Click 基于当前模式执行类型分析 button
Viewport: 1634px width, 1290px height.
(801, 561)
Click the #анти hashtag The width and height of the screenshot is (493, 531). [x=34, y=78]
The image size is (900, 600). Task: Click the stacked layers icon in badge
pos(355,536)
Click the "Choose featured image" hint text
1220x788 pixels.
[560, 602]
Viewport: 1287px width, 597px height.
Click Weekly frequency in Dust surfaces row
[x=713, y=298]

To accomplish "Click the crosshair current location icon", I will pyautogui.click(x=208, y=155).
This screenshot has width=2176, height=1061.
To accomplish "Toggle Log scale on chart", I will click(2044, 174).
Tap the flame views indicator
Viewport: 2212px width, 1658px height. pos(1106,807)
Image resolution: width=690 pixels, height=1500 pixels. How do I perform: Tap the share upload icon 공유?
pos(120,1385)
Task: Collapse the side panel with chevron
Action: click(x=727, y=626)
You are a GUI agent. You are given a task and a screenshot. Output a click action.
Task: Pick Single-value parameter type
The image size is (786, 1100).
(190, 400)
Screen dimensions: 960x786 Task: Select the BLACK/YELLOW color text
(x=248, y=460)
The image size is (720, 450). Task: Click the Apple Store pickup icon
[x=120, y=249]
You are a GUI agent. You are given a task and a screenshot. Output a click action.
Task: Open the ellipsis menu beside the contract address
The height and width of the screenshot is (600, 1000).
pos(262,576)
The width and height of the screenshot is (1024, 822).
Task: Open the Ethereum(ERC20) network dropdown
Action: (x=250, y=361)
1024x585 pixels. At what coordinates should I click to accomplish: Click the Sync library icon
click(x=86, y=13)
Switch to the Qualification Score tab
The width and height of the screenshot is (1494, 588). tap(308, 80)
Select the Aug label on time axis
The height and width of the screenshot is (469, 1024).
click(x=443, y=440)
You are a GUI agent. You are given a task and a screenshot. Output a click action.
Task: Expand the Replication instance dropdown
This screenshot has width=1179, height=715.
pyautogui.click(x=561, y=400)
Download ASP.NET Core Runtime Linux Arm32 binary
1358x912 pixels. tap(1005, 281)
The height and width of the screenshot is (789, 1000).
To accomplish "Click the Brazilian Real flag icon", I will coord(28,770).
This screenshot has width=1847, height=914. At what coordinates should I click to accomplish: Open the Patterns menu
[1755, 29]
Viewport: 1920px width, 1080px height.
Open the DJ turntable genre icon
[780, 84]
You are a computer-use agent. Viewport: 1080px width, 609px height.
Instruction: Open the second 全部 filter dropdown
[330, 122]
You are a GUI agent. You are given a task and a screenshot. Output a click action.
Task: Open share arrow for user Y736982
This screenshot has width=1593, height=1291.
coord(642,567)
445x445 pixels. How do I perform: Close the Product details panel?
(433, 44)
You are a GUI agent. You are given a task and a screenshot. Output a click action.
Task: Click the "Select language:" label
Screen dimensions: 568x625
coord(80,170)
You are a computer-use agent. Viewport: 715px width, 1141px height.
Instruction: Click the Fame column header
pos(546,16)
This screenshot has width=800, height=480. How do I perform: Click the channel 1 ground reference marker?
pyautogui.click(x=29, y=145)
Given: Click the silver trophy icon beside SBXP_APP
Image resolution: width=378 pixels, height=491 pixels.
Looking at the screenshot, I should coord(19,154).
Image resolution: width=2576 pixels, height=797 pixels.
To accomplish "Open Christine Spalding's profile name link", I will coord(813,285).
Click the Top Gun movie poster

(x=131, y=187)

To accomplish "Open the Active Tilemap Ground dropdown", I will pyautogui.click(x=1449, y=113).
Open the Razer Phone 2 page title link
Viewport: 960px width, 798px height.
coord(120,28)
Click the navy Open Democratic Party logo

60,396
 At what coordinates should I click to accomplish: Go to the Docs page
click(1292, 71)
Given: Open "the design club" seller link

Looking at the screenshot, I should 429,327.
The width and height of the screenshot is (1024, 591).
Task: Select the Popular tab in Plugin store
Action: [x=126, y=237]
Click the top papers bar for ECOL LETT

Aim of the task
Look through the entries above and quote exactly the lines from the line with "1220x788 pixels." to the line with "Task: Expand the", counting both of those lines.

Exercise solution
1220x788 pixels.
[560, 602]
Viewport: 1287px width, 597px height.
Click Weekly frequency in Dust surfaces row
[x=713, y=298]

To accomplish "Click the crosshair current location icon", I will pyautogui.click(x=208, y=155).
This screenshot has width=2176, height=1061.
To accomplish "Toggle Log scale on chart", I will click(2044, 174).
Tap the flame views indicator
Viewport: 2212px width, 1658px height. pos(1106,807)
Image resolution: width=690 pixels, height=1500 pixels. How do I perform: Tap the share upload icon 공유?
pos(120,1385)
Task: Collapse the side panel with chevron
Action: click(x=727, y=626)
You are a GUI agent. You are given a task and a screenshot. Output a click action.
Task: Pick Single-value parameter type
The image size is (786, 1100).
(190, 400)
Screen dimensions: 960x786 Task: Select the BLACK/YELLOW color text
(x=248, y=460)
The image size is (720, 450). Task: Click the Apple Store pickup icon
[x=120, y=249]
You are a GUI agent. You are given a task and a screenshot. Output a click action.
Task: Open the ellipsis menu beside the contract address
The height and width of the screenshot is (600, 1000).
pos(262,576)
The width and height of the screenshot is (1024, 822).
Task: Open the Ethereum(ERC20) network dropdown
Action: (x=250, y=361)
1024x585 pixels. At what coordinates should I click to accomplish: Click the Sync library icon
click(x=86, y=13)
Switch to the Qualification Score tab
The width and height of the screenshot is (1494, 588). tap(308, 80)
Select the Aug label on time axis
The height and width of the screenshot is (469, 1024).
click(x=443, y=440)
You are a GUI agent. You are given a task and a screenshot. Output a click action.
Task: Expand the Replication instance dropdown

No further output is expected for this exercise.